Известная, преимущественно в дамских кругах, писательница взглянула иронически.
— С какой целью?
Сказать правду нельзя, придумывать предлог поздно. Я улыбнулся как можно сердечнее.
— Ладно, проходите. Разберемся.
Она шла впереди по длинному коридору, покачивая крутыми бедрами, обтянутыми фиолетовым шелком. Фиолетовая, в желтых лунах и звездах, пижама ранним вечером — оригинальный шик, богемный, должно быть.
В самой дальней комнате мы сели в кресла у низенького столика, я огляделся: обстановка ли влияла (ковры, мягкая мебель для изнеженного тела и одна лампа в углу, покрытая прозрачно-бордовым платком), но показалось мне, что я уже бывал здесь.
— Черкасов бывал у вас? (Она неопределенно пожала круглыми плечами.) Знакомая какая-то атмосфера, может, и я с ним приходил, ну, подростком еще…
— Не помню, не подчеркивайте мой возраст, — отозвалась Тихомирова, скорее, рассеянно, чем кокетливо; и вдруг предложила: — Давайте выпьем?
— С удовольствием.
Она вышла и вернулась через минуту (будто наготове держала) с двумя бокалами и — я б, наверное, упал, кабы стоял — початой бутылкой бордо. Не просто атмосферка знакомая, но и детальки убийственные!
Я взял наполненный хозяйкой бокал, но медлил… сейчас выпьем, поцелуемся, провалимся в кошмар, я очнусь, а она… Она отпила глоток и сказала:
— Смерти я не боюсь, но болезни отвратительны.
— Какие болезни? Вы больны?
— Здорова и неутомима, как лошадь. И знаете, почему? Уже много лет я выпиваю каждый день полбутылки сухого красного. Когда начался капитализм, я пристрастилась к бордо.

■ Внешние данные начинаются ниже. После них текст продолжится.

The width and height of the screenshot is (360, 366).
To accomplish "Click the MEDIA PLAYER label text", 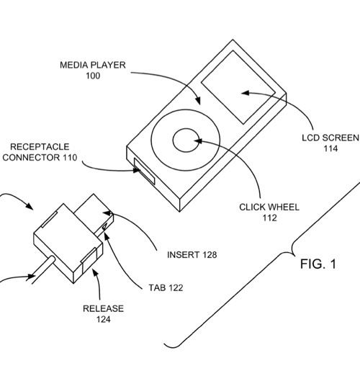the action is pyautogui.click(x=93, y=65).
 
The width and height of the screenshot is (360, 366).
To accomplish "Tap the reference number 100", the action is pyautogui.click(x=93, y=76).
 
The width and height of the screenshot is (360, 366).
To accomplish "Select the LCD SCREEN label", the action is pyautogui.click(x=330, y=138).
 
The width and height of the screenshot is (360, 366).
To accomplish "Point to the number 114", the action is pyautogui.click(x=330, y=148).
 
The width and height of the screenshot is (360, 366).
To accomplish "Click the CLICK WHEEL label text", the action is pyautogui.click(x=269, y=207).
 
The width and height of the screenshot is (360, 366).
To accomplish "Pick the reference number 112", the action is pyautogui.click(x=270, y=218).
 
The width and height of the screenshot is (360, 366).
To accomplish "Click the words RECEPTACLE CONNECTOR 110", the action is pyautogui.click(x=40, y=152).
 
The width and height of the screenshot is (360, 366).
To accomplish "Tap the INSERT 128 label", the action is pyautogui.click(x=192, y=255).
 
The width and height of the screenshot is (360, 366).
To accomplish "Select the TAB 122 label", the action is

Тихомирова говорила с ленивой усмешкой, потягивая из бокала, а я выжидал, проверяя по ней реакцию. И пробормотал как бы между прочим:
— Любимое винцо Юлии Глан.
Она кивнула.
— Вы мне напомнили: Дубовый зал, столик в уголке под лестницей. Я как раз поднималась и говорю: «Ты уже можешь позволить себе такую роскошь?» Мне в ответ: «А вы еще можете?» Находчиво, дерзкая обезьянка.
— Так она вам подражала?
— Ну, если в некоторых привычках… не в творчестве.

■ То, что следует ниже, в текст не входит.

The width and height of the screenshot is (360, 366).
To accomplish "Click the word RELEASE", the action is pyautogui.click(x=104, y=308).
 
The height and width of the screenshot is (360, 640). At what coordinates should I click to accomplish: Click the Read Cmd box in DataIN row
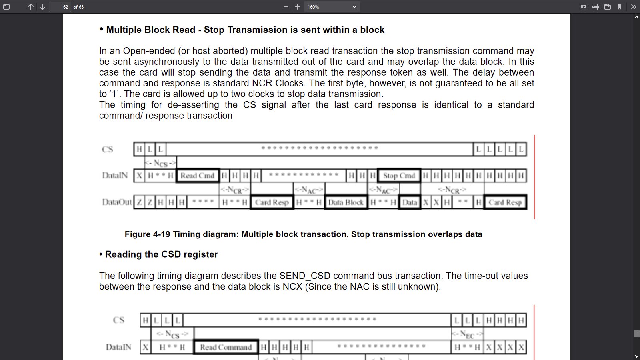click(x=198, y=176)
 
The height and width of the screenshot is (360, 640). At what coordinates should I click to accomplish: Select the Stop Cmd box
click(x=399, y=176)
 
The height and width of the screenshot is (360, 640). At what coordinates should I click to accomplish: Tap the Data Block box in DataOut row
click(x=346, y=202)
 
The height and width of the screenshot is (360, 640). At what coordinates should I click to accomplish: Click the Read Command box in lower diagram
click(x=226, y=347)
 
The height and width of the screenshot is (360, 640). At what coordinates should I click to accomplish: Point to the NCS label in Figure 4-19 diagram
click(x=160, y=163)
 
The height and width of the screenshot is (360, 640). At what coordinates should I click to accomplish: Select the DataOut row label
click(x=117, y=202)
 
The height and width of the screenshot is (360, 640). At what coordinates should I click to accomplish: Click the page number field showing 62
click(x=60, y=7)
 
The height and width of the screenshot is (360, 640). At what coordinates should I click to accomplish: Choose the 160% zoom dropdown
click(x=332, y=7)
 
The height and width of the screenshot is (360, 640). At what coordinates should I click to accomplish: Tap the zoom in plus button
click(x=298, y=7)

— Теперь понятно, — воскликнул я, — почему стихия вашей комнаты показалась мне знакомой — духи!
— Духи? — У Тихомировой раздулись ноздри крупного, но соразмерного с ее комплекцией носа. — Я-то уж почти не замечаю, привыкла… Французские, от Сен-Лорана.
Называются «Опиум». Так обезьянка и духи позаимствовала? То есть идею духов.
— Да, «Опиум», она мне называла… — Я зажмурился, сосредоточившись. — Знаете этот душок золы, дымка?
— Я-то знаю, мое детство при печке прошло. (Я открыл глаза, встретил взгляд — острый, «черный») А вы откуда?..
— Я археолог, дух домашнего очага за столетия до конца не выветривается.
— Звучит даже патетично. Однако «Опиум» не пахнет печкой. Откуда такие неожиданные ассоциации?
Оттуда, из лесной избушки!
— Сам не знаю. — Теперь мне придется много врать.
— Отчего вы не пьете? (Я решил рискнуть и опрокинул в рот целый бокал) Что это за место такое загадочное?
— Какое место?
— Где французский аромат смешивается с печным.
Женщина с напудренным лицом, с пунцово накрашенным ртом, волосами цвета меди и чуть раскосыми глазами внезапно показалась мне очень опасной и обольстительной, как гейша. Вообще-то на выпивку я крепок, может потому, что пью редко; но ведь со вчерашнего дня не ел, с позавчерашней ночи не спал, если не считать того краткого обморока… Вдруг он сейчас повторится? А этой хоть бы хны, сидит прямо, положив большие руки на колени, как древний идол…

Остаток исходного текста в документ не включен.